Sorry...I read your post too quick and did not see the dimensions...My bad. What are you plowing with?


----------



## Wayne Volz (Mar 1, 2002)

*We can help*

Check out www.profitsareus.com.

We have an estimating package that will take the guesswork out of your estimating. If you have any questions, call us at 800-845-0499. It is simple to use!


----------



## VisionLandscape (Oct 30, 2011)

I have a 8'2 vplow and my buddy has a 7'6 straight


----------



## excav8ter (Oct 7, 2009)

I plowed a similar self storage place for a few years too, I used a 9'2" Boss v blade on year, and then used a 2 yard Komatsu wheel loader with a 12 protech. The wheel loader was the way to go. I found it difficult to just start at one end and push all the way, with out spilling a lot of snow against the doors. With the wheel loader I would back down between the buildings and take smaller passes, always staying in the middle once the blade was full. That was the best way for to do it. Another friend of mine used a high low bobcat with a blower to do a similar site in a different town. He just blew the snow over the units.

Good luck.


----------



## VisionLandscape (Oct 30, 2011)

how much did you charge if you don't mind me asking?


----------



## quigleysiding (Oct 3, 2009)

Is that Cranston. RI.


----------



## excav8ter (Oct 7, 2009)

excav8ter;1339117 said:


> I plowed a similar self storage place for a few years too, I used a 9'2" Boss v blade on year, and then used a 2 yard Komatsu wheel loader with a 12 protech. The wheel loader was the way to go. I found it difficult to just start at one end and push all the way, with out spilling a lot of snow against the doors. With the wheel loader I would back down between the buildings and take smaller passes, always staying in the middle once the blade was full. That was the best way for to do it. Another friend of mine used a high low bobcat with a blower to do a similar site in a different town. He just blew the snow over the units.
> 
> Good luck.





VisionLandscape;1339267 said:


> how much did you charge if you don't mind me asking?


It was all hourly..... $55.00/hrs for the plow and $100.00/hr for the loader.


----------



## VisionLandscape (Oct 30, 2011)

excav8ter;1339584 said:


> It was all hourly..... $55.00/hrs for the plow and $100.00/hr for the loader.


how long did it take?

And I am in Cranston but storage unit is not


----------



## excav8ter (Oct 7, 2009)

VisionLandscape;1339995 said:


> how long did it take?
> 
> And I am in Cranston but storage unit is not


With the truck it took as long as 5 hrs, with the loader I could do it in 2.

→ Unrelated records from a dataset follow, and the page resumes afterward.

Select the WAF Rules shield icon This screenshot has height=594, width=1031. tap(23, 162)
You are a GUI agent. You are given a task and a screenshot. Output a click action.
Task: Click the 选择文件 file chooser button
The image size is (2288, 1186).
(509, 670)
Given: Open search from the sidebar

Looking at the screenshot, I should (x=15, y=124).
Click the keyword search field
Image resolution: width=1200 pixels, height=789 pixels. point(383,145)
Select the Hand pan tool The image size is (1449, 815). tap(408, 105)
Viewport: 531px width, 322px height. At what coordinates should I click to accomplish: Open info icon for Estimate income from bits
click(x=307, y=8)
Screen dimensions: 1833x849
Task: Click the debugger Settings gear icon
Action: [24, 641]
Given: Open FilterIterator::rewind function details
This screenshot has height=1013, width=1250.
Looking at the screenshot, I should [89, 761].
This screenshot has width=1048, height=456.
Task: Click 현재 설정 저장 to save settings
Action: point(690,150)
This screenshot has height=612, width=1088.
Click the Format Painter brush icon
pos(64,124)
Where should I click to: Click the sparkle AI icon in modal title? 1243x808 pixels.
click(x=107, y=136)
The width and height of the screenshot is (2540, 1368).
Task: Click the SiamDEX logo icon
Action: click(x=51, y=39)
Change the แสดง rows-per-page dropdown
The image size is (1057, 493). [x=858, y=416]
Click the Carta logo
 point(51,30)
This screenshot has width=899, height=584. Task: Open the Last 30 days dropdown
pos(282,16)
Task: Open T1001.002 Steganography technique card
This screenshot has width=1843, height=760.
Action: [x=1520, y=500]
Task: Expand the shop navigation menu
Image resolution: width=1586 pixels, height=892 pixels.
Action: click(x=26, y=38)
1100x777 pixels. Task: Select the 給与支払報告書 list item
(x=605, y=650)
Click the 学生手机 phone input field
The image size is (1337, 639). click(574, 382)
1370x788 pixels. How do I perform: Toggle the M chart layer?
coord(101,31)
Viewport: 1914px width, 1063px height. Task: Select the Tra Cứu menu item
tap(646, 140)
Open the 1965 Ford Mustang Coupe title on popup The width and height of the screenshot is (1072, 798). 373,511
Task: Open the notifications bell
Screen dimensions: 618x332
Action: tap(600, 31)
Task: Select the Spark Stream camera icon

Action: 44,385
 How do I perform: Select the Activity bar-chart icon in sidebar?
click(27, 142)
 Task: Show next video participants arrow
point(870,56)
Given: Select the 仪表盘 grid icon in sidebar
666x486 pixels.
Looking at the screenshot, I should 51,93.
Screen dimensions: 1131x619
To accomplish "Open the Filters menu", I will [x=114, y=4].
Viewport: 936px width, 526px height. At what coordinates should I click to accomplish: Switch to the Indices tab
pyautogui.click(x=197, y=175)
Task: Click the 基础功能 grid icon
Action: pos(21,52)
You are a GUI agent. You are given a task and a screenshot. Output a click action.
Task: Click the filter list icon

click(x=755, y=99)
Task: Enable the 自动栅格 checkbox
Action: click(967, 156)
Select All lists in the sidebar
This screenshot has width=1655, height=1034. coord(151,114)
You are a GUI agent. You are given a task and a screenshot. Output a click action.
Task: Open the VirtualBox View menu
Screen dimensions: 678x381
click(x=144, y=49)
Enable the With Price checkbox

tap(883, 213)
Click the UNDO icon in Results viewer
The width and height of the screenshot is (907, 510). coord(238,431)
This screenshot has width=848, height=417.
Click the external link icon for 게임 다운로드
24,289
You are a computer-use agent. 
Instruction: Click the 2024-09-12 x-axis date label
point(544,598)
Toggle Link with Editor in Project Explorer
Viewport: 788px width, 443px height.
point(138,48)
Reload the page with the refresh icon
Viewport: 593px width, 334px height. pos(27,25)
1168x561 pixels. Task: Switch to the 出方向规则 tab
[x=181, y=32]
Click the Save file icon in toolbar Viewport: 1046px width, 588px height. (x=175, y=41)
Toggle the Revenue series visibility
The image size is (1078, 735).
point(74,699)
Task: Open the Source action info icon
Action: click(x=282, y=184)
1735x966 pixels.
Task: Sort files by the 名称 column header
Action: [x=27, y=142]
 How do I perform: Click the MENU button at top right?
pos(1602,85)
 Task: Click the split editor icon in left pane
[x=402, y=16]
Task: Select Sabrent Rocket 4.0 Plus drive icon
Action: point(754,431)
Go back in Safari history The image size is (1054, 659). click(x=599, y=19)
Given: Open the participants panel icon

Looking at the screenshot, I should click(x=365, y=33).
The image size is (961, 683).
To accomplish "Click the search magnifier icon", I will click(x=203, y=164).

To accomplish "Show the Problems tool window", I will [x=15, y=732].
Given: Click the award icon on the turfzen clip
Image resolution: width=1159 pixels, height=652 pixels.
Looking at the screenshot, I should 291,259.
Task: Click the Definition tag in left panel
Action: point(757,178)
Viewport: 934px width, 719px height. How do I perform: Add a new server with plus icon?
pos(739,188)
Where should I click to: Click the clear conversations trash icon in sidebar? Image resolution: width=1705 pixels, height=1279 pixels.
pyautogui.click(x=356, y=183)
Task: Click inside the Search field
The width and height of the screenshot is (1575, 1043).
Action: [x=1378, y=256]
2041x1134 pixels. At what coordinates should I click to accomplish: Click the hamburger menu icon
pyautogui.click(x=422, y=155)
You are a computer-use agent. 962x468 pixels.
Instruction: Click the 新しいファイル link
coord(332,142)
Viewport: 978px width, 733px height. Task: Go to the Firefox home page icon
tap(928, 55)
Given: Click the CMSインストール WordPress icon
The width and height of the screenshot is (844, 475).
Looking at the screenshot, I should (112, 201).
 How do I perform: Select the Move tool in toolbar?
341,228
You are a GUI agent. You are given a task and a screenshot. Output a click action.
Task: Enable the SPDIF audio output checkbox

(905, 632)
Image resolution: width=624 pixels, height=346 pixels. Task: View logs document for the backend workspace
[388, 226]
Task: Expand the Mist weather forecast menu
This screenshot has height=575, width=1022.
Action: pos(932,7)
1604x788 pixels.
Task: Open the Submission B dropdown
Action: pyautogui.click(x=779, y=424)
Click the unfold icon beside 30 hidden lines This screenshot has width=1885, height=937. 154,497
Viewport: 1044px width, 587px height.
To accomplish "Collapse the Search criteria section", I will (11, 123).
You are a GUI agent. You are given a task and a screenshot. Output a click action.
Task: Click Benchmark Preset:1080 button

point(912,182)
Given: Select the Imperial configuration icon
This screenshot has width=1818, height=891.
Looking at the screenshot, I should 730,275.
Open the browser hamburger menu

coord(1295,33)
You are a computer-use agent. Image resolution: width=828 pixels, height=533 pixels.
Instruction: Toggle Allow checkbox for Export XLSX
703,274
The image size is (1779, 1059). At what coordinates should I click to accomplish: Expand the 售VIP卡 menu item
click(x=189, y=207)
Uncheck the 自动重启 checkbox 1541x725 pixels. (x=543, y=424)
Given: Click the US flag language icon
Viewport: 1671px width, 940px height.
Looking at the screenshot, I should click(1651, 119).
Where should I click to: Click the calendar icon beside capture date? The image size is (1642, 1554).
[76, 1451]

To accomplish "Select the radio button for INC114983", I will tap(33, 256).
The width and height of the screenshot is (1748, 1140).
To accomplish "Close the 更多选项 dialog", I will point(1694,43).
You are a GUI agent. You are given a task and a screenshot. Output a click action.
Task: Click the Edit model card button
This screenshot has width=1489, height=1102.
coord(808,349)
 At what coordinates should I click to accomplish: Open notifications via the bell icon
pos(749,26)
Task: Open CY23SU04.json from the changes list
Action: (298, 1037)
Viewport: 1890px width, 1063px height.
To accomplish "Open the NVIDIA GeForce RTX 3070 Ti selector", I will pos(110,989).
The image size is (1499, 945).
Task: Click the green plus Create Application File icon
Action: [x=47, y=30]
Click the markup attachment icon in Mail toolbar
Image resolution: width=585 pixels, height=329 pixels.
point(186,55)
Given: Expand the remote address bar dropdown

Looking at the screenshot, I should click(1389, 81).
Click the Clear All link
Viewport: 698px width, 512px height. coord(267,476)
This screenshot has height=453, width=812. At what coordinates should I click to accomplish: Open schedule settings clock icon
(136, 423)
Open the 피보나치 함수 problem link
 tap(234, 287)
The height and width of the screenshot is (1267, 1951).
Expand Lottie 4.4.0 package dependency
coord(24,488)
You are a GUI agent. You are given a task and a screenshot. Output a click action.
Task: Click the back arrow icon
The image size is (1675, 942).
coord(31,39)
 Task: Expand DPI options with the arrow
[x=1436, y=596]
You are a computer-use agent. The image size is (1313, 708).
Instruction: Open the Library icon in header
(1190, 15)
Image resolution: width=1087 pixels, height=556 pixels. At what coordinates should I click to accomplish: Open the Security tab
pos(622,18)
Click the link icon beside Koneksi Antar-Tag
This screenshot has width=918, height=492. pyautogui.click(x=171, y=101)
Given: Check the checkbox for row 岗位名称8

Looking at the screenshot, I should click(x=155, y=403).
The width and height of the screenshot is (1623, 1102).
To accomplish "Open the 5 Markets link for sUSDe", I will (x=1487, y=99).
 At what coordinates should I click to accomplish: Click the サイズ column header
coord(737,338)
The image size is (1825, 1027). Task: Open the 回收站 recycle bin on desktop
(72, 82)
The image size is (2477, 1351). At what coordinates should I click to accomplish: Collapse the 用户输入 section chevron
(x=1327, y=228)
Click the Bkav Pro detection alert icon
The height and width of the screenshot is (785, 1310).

There was one alley that was nearly 1,000 feet long and 3 others around 200-350' long. Plus all of the drives that surrounded the buildings. Heavy snow or really deep snow took some more time. But not too much more.

The was also a small parking lot up front plus the drive from the main road, which was about 250'
The total property was aroun 9 acres, but most of it was outdoor storage for boats and RV's.


----------



## quigleysiding (Oct 3, 2009)

VisionLandscape;1339995 said:


> how long did it take?
> 
> And I am in Cranston but storage unit is not


Good to see another guy from RI on here. There are a few of us here. Can't help much on the storage unit as I have never done one. It looks like a real pane though..


----------